What you are asked to do :: Please copy out every one of the lines below, word for word.

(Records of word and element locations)
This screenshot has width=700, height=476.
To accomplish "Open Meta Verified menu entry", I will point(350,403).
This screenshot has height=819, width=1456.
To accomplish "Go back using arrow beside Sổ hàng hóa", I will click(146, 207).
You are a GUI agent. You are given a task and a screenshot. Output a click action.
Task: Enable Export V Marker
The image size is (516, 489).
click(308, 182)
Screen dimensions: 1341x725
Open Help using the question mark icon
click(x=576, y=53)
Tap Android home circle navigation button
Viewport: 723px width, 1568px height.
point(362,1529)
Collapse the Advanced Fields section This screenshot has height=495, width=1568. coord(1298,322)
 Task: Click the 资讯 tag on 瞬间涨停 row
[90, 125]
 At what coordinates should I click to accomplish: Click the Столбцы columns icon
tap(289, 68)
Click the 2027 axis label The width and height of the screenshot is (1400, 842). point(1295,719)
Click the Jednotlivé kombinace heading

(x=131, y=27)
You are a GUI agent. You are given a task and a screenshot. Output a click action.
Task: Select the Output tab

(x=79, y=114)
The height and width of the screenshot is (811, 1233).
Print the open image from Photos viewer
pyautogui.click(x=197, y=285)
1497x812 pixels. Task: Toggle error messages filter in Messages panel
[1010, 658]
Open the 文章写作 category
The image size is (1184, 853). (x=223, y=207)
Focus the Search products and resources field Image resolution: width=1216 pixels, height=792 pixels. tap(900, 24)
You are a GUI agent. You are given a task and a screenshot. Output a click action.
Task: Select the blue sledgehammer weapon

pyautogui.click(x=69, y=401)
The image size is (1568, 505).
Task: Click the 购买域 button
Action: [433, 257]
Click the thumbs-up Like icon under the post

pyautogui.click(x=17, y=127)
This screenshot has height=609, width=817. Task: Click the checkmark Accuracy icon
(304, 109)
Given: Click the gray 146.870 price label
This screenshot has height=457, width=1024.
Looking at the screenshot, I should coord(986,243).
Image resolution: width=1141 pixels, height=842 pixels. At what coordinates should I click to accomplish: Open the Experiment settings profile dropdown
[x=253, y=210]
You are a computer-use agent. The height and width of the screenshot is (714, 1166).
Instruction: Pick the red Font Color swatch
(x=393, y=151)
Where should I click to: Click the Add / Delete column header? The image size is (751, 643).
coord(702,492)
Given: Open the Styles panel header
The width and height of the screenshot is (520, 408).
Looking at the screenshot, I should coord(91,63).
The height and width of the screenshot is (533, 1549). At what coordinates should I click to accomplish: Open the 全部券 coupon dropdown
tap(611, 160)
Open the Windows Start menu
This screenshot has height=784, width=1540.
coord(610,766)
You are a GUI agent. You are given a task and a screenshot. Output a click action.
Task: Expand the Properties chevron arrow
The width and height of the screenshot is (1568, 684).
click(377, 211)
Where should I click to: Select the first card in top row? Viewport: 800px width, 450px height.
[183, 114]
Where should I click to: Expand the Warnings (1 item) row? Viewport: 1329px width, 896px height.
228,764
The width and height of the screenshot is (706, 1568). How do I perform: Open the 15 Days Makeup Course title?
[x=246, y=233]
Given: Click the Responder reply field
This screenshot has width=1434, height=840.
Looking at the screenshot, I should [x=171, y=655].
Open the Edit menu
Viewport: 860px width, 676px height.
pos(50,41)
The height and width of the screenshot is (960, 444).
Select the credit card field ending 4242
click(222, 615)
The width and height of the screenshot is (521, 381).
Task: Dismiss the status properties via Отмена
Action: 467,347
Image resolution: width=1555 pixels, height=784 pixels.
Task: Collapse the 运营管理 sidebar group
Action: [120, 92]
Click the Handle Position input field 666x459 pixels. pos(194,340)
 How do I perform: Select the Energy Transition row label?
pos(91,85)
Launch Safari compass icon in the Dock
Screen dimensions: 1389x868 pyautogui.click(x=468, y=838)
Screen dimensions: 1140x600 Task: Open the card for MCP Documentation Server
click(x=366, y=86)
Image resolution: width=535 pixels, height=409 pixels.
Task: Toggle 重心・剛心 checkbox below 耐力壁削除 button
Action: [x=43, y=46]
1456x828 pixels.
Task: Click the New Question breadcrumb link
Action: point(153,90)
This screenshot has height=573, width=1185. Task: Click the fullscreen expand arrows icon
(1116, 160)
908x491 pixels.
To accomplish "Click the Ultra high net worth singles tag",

The reply ::
This screenshot has width=700, height=476.
To accomplish "Open Meta Verified menu entry", I will point(350,403).
This screenshot has height=819, width=1456.
To accomplish "Go back using arrow beside Sổ hàng hóa", I will click(146, 207).
You are a GUI agent. You are given a task and a screenshot. Output a click action.
Task: Enable Export V Marker
The image size is (516, 489).
click(308, 182)
Screen dimensions: 1341x725
Open Help using the question mark icon
click(x=576, y=53)
Tap Android home circle navigation button
Viewport: 723px width, 1568px height.
point(362,1529)
Collapse the Advanced Fields section This screenshot has height=495, width=1568. coord(1298,322)
 Task: Click the 资讯 tag on 瞬间涨停 row
[90, 125]
 At what coordinates should I click to accomplish: Click the Столбцы columns icon
tap(289, 68)
Click the 2027 axis label The width and height of the screenshot is (1400, 842). point(1295,719)
Click the Jednotlivé kombinace heading

(x=131, y=27)
You are a GUI agent. You are given a task and a screenshot. Output a click action.
Task: Select the Output tab

(x=79, y=114)
The height and width of the screenshot is (811, 1233).
Print the open image from Photos viewer
pyautogui.click(x=197, y=285)
1497x812 pixels. Task: Toggle error messages filter in Messages panel
[1010, 658]
Open the 文章写作 category
The image size is (1184, 853). (x=223, y=207)
Focus the Search products and resources field Image resolution: width=1216 pixels, height=792 pixels. tap(900, 24)
You are a GUI agent. You are given a task and a screenshot. Output a click action.
Task: Select the blue sledgehammer weapon

pyautogui.click(x=69, y=401)
The image size is (1568, 505).
Task: Click the 购买域 button
Action: [433, 257]
Click the thumbs-up Like icon under the post

pyautogui.click(x=17, y=127)
This screenshot has height=609, width=817. Task: Click the checkmark Accuracy icon
(304, 109)
Given: Click the gray 146.870 price label
This screenshot has height=457, width=1024.
Looking at the screenshot, I should coord(986,243).
Image resolution: width=1141 pixels, height=842 pixels. At what coordinates should I click to accomplish: Open the Experiment settings profile dropdown
[x=253, y=210]
You are a computer-use agent. The height and width of the screenshot is (714, 1166).
Instruction: Pick the red Font Color swatch
(x=393, y=151)
Where should I click to: Click the Add / Delete column header? The image size is (751, 643).
coord(702,492)
Given: Open the Styles panel header
The width and height of the screenshot is (520, 408).
Looking at the screenshot, I should coord(91,63).
The height and width of the screenshot is (533, 1549). At what coordinates should I click to accomplish: Open the 全部券 coupon dropdown
tap(611, 160)
Open the Windows Start menu
This screenshot has height=784, width=1540.
coord(610,766)
You are a GUI agent. You are given a task and a screenshot. Output a click action.
Task: Expand the Properties chevron arrow
The width and height of the screenshot is (1568, 684).
click(377, 211)
Where should I click to: Select the first card in top row? Viewport: 800px width, 450px height.
[183, 114]
Where should I click to: Expand the Warnings (1 item) row? Viewport: 1329px width, 896px height.
228,764
The width and height of the screenshot is (706, 1568). How do I perform: Open the 15 Days Makeup Course title?
[x=246, y=233]
Given: Click the Responder reply field
This screenshot has width=1434, height=840.
Looking at the screenshot, I should [x=171, y=655].
Open the Edit menu
Viewport: 860px width, 676px height.
pos(50,41)
The height and width of the screenshot is (960, 444).
Select the credit card field ending 4242
click(222, 615)
The width and height of the screenshot is (521, 381).
Task: Dismiss the status properties via Отмена
Action: 467,347
Image resolution: width=1555 pixels, height=784 pixels.
Task: Collapse the 运营管理 sidebar group
Action: [120, 92]
Click the Handle Position input field 666x459 pixels. pos(194,340)
 How do I perform: Select the Energy Transition row label?
pos(91,85)
Launch Safari compass icon in the Dock
Screen dimensions: 1389x868 pyautogui.click(x=468, y=838)
Screen dimensions: 1140x600 Task: Open the card for MCP Documentation Server
click(x=366, y=86)
Image resolution: width=535 pixels, height=409 pixels.
Task: Toggle 重心・剛心 checkbox below 耐力壁削除 button
Action: [x=43, y=46]
1456x828 pixels.
Task: Click the New Question breadcrumb link
Action: point(153,90)
This screenshot has height=573, width=1185. Task: Click the fullscreen expand arrows icon
(1116, 160)
908x491 pixels.
To accomplish "Click the Ultra high net worth singles tag",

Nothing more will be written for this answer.